“And the Orkney’s gold?” she questioned.
“The Orkney’s gold? I want it! Yes, but only to aid me to aid you. If I recover it, I win my imperial master’s favor and I pave the way for your recognition. On the other hand, failure will lose me that confidence, and make it harder for me to triumph over Count Strogoff and help you. Except for this, the gold counts for comparatively little. Your estates are worth five times as much.”
“I see.”
“Now, Princess, I will make you a proposal. You are a woman, clever, young, and beautiful, but weak; I am a bachelor, not very young, but not yet very old, and I am powerful, and power is what you need. Madame la Princesse, will you do me the honor to become my wife?”
Florence’s breath was taken away with a vengeance. That she, the variety actress of a month before, should be receiving a proposal of marriage from the chief of the Russian secret police was past belief. “Gee!” she muttered. “What’s coming next? If the pipe don’t go out and I don’t wake up, the first thing I know the Czarski’ll be asking me to share his bomb-proof cottage with him.”
Scarcely she heard the Baron’s following words:
“I know that it is presumption for me to address you, Princess,” he was saying. “My family, though noble, is by no means on a par with yours. Still, I assure you that your union with me cannot be termed a mesalliance. The position I have won makes it possible for me to mate with any one outside of the blood royal. Will you not accept me, Princess?”
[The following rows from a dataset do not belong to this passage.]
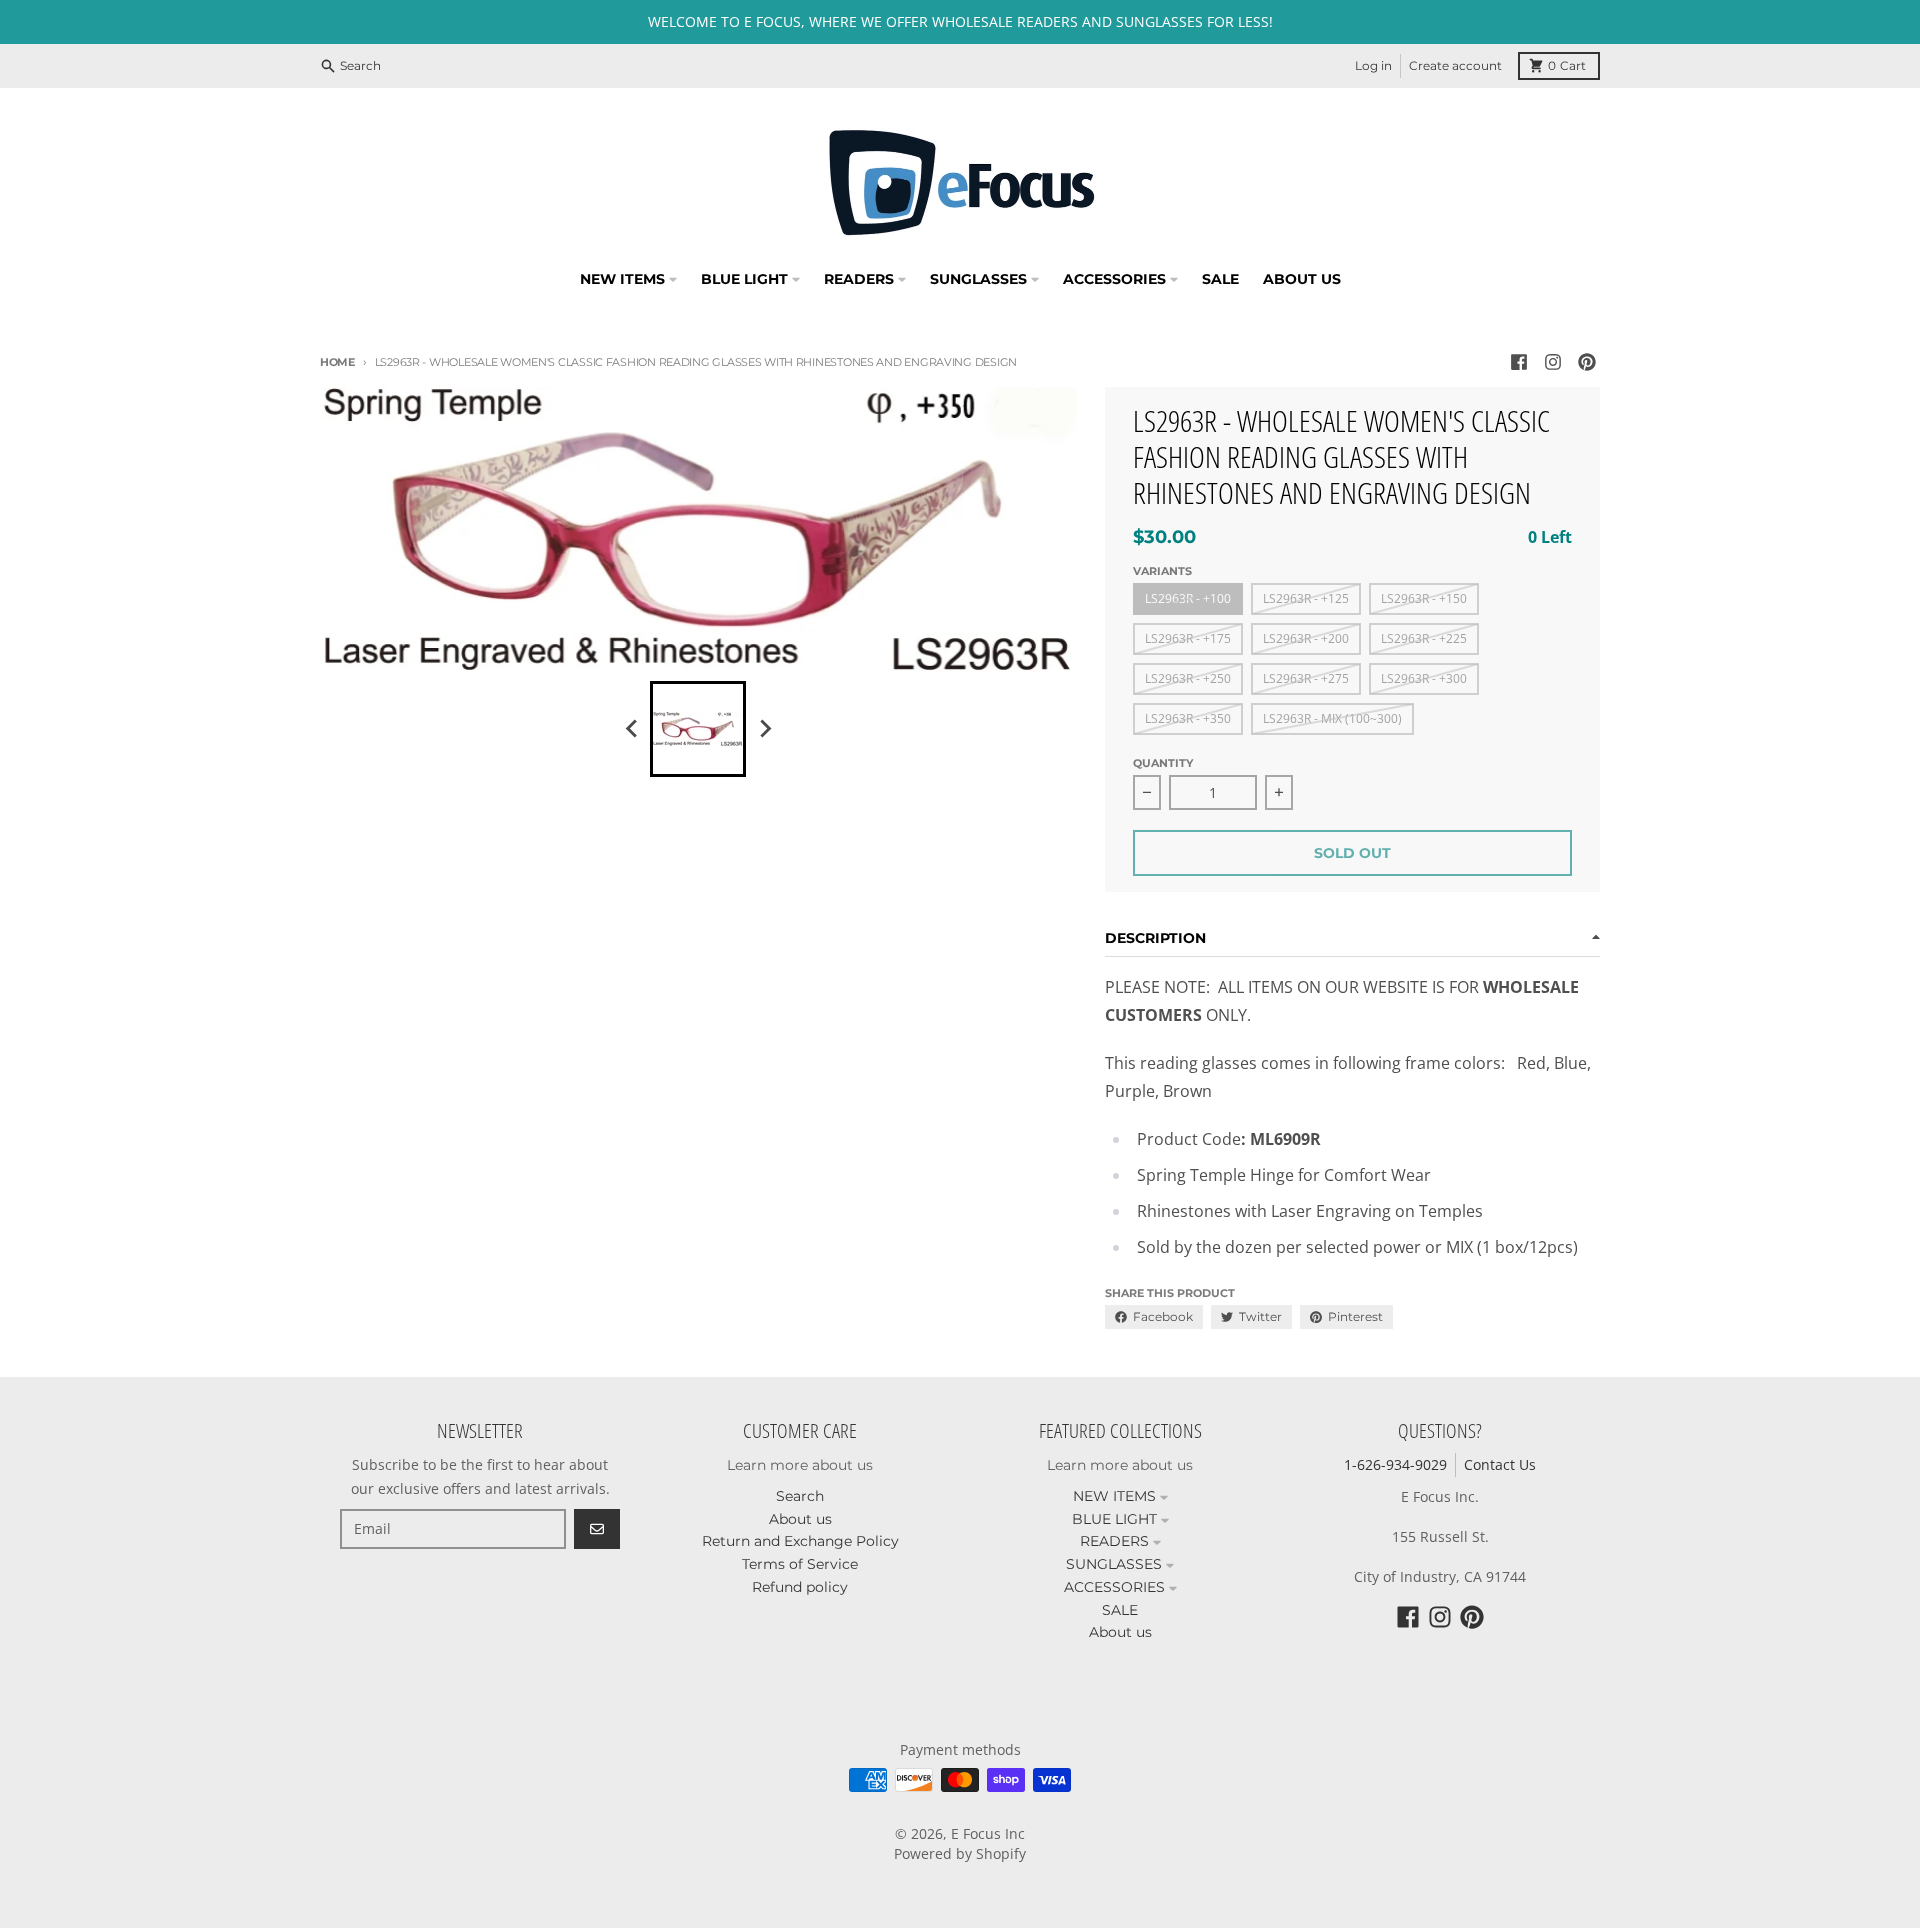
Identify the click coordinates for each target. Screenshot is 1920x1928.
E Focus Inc (988, 1833)
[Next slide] (764, 729)
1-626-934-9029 (1395, 1464)
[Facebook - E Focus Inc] (1519, 362)
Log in (1373, 65)
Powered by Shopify (960, 1853)
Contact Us (1500, 1464)
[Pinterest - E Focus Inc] (1587, 362)
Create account (1455, 65)
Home (337, 362)
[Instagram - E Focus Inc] (1553, 362)
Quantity (1163, 763)
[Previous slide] (632, 729)
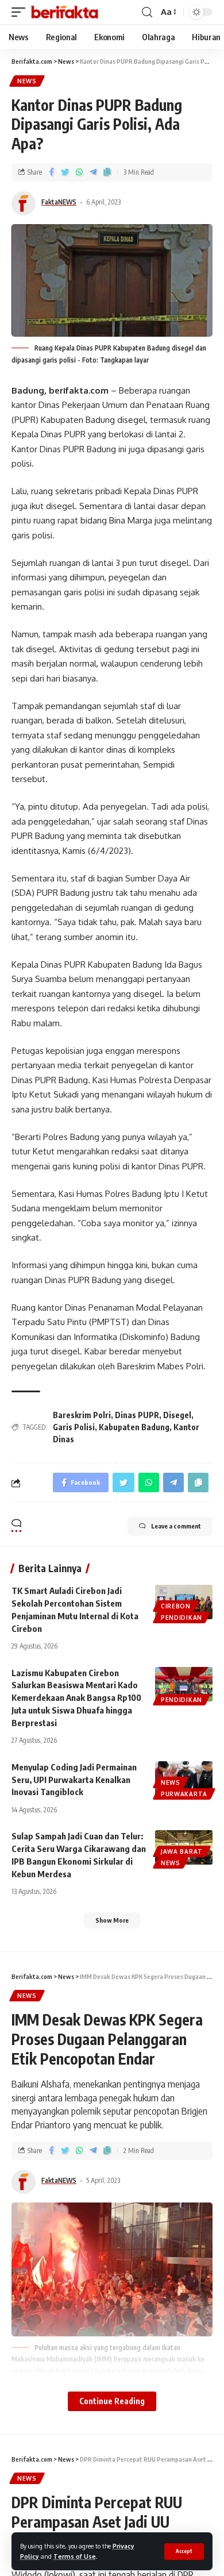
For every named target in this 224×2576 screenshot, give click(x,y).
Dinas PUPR (137, 1415)
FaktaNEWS (58, 202)
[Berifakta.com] (64, 12)
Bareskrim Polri (82, 1415)
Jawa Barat (182, 1851)
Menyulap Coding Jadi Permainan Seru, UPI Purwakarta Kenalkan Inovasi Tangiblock (74, 1779)
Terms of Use (74, 2556)
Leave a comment (176, 1526)
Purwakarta (184, 1794)
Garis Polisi (74, 1427)
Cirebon (176, 1606)
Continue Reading (112, 2401)
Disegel (177, 1415)
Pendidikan (181, 1617)
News (27, 81)
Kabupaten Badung (134, 1427)
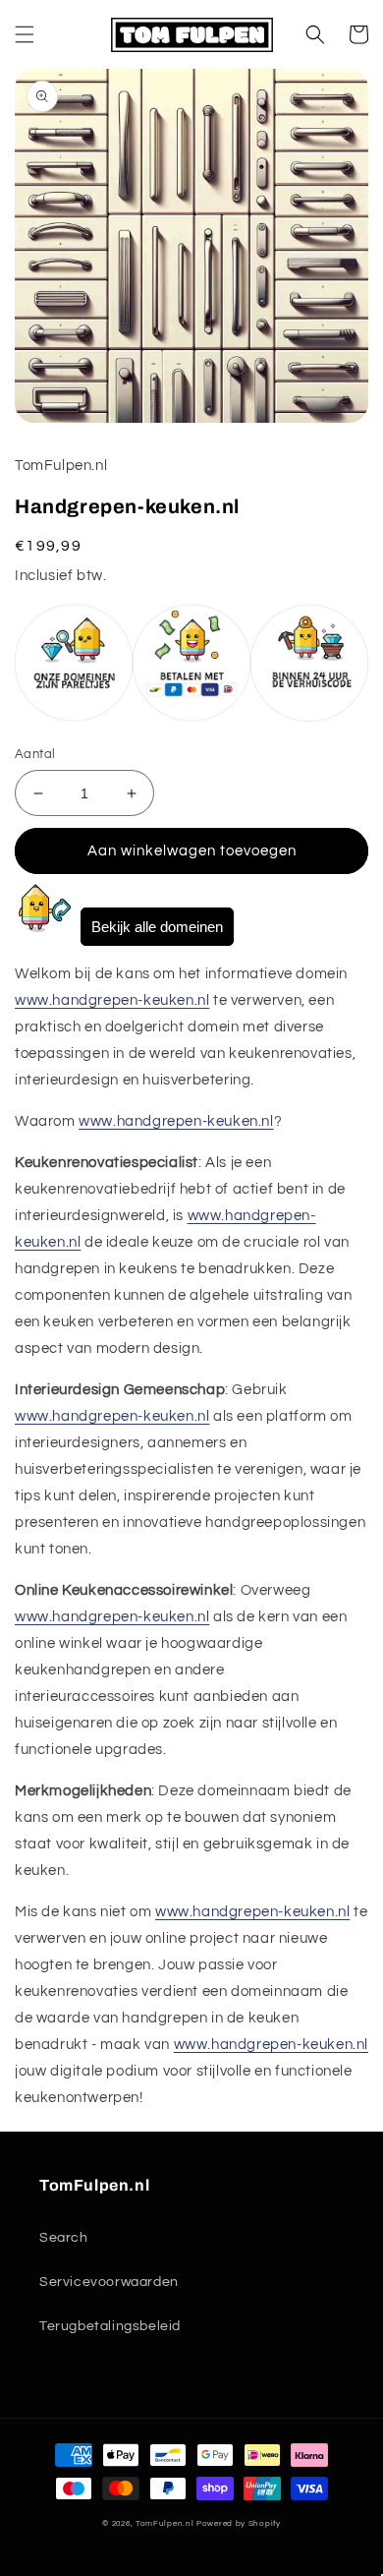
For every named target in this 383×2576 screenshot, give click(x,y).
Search (63, 2238)
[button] (24, 34)
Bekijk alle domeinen (157, 926)
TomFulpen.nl (164, 2523)
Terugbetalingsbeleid (110, 2326)
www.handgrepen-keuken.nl (112, 1000)
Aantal (35, 754)
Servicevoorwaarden (109, 2282)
The daze was passing away, and Florence was regaining command of herself. “Gee!” she muttered desperately. “Gee! He’s a nice old fellow, any way, and I don’t know but what—oh, gee!” she exploded. “I’m afraid! I’m afraid!” She looked up at the Baron. “I must think! I must think!” she cried.
“Assuredly, Princess! Think all you like. And remember that, though I do not talk of sentiment, for you might think me deceitful, yet I feel it, Princess. I am not so old that I cannot admire and love—yes, love, Princess. But I will leave that till later. Just now remember that I can give you everything, and that I offer myself as a guarantee of my truth. Can I say more?”
“No! No!” Florence had found her tongue at last. “No! No! You can’t say more. And I will accept if I can. I will, honest. But I must think. I must talk to my friends on the Sea Spume.”